Start of PROVIDED ENTRIES

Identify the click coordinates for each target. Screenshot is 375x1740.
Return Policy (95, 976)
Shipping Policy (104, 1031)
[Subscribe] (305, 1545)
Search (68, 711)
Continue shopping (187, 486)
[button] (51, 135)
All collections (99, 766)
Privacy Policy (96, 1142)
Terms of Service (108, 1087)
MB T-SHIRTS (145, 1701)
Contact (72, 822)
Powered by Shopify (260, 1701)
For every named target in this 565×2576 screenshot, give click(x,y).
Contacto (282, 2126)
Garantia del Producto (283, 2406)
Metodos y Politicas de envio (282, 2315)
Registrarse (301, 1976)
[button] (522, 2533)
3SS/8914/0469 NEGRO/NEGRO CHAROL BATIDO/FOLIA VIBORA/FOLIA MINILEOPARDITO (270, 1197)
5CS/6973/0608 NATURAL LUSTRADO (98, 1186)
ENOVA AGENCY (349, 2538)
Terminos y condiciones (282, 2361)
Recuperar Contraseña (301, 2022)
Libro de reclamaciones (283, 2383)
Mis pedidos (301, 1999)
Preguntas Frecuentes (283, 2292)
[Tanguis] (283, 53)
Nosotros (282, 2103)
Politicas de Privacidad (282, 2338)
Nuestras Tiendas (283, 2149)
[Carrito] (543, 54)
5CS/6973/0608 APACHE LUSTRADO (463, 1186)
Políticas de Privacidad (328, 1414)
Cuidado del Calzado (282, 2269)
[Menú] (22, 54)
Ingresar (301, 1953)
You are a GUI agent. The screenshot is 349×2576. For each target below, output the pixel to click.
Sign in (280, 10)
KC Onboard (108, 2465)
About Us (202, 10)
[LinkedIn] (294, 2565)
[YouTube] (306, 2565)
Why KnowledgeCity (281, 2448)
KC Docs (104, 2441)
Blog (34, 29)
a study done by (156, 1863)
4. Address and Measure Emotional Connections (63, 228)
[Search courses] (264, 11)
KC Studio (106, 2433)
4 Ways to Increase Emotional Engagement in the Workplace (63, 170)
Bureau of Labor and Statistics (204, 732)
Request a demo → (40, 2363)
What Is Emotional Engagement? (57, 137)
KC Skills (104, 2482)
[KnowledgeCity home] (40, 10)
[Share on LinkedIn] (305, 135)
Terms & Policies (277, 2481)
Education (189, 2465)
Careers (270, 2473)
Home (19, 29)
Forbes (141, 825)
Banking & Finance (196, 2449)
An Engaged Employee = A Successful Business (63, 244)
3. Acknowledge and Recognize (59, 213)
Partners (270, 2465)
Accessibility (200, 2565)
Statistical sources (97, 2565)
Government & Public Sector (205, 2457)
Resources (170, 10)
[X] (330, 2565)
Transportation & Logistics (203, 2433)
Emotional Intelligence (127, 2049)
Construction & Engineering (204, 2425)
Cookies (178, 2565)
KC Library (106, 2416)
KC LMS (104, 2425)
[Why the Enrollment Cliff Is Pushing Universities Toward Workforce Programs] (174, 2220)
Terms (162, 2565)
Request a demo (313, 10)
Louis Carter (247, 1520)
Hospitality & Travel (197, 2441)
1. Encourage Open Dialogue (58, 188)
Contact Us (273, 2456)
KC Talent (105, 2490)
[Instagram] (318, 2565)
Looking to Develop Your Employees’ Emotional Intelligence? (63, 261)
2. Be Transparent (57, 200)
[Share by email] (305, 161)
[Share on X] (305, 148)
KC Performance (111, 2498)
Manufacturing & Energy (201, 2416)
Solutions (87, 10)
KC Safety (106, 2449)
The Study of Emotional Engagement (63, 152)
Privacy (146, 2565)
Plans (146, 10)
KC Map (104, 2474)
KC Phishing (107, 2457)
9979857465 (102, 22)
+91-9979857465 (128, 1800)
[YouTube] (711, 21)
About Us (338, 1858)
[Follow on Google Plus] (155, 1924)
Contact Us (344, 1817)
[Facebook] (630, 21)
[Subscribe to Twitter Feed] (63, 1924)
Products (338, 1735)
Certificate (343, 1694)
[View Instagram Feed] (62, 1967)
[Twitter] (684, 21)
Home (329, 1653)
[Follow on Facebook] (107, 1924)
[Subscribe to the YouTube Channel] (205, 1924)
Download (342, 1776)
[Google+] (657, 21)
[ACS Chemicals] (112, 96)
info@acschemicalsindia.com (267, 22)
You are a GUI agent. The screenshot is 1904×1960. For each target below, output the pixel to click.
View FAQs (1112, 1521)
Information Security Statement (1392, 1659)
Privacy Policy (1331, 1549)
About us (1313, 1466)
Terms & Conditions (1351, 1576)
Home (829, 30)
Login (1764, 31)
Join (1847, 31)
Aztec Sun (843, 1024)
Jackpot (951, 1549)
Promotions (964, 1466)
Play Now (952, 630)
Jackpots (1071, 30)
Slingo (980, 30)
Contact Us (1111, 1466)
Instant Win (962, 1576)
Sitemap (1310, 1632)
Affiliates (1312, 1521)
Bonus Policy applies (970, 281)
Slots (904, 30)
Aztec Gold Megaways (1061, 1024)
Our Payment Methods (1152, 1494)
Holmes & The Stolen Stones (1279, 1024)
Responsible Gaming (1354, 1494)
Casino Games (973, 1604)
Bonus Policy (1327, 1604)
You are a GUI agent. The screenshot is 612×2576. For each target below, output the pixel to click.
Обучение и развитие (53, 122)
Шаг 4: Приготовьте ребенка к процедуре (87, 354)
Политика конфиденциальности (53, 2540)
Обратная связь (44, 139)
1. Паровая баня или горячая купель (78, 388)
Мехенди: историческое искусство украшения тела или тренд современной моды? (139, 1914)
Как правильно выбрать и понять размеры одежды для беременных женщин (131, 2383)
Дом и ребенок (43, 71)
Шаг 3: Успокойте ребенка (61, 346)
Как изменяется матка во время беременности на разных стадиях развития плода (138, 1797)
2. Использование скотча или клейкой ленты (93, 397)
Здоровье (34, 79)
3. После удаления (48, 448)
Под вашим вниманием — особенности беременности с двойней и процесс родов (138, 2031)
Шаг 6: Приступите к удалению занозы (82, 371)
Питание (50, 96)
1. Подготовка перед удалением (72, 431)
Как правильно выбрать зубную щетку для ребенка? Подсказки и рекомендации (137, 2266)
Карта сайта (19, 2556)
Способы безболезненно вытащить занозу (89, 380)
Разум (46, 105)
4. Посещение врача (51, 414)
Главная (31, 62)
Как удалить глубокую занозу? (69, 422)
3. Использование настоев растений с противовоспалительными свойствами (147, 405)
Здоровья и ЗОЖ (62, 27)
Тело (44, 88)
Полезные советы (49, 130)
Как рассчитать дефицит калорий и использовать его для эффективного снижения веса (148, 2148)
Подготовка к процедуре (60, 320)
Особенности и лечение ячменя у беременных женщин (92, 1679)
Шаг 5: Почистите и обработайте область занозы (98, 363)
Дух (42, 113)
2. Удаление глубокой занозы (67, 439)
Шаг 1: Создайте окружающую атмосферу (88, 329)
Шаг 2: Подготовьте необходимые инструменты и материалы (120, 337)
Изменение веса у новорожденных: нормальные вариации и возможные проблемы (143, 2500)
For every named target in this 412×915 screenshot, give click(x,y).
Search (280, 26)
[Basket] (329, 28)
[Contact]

End of PROVIDED ENTRIES

WORK ITEM:
Retype, exactly and in full, the lines above from the one containing "Transportation & Logistics (203, 2433)" through the one containing "Home (329, 1653)".

EXERCISE RESPONSE:
Transportation & Logistics (203, 2433)
Emotional Intelligence (127, 2049)
Construction & Engineering (204, 2425)
Cookies (178, 2565)
KC Library (106, 2416)
KC LMS (104, 2425)
[Why the Enrollment Cliff Is Pushing Universities Toward Workforce Programs] (174, 2220)
Terms (162, 2565)
Request a demo (313, 10)
Louis Carter (247, 1520)
Hospitality & Travel (197, 2441)
1. Encourage Open Dialogue (58, 188)
Contact Us (273, 2456)
KC Talent (105, 2490)
[Instagram] (318, 2565)
Looking to Develop Your Employees’ Emotional Intelligence? (63, 261)
2. Be Transparent (57, 200)
[Share by email] (305, 161)
[Share on X] (305, 148)
KC Performance (111, 2498)
Manufacturing & Energy (201, 2416)
Solutions (87, 10)
KC Safety (106, 2449)
The Study of Emotional Engagement (63, 152)
Privacy (146, 2565)
Plans (146, 10)
KC Map (104, 2474)
KC Phishing (107, 2457)
9979857465 (102, 22)
+91-9979857465 (128, 1800)
[YouTube] (711, 21)
About Us (338, 1858)
[Follow on Google Plus] (155, 1924)
Contact Us (344, 1817)
[Facebook] (630, 21)
[Subscribe to Twitter Feed] (63, 1924)
Products (338, 1735)
Certificate (343, 1694)
[View Instagram Feed] (62, 1967)
[Twitter] (684, 21)
Home (329, 1653)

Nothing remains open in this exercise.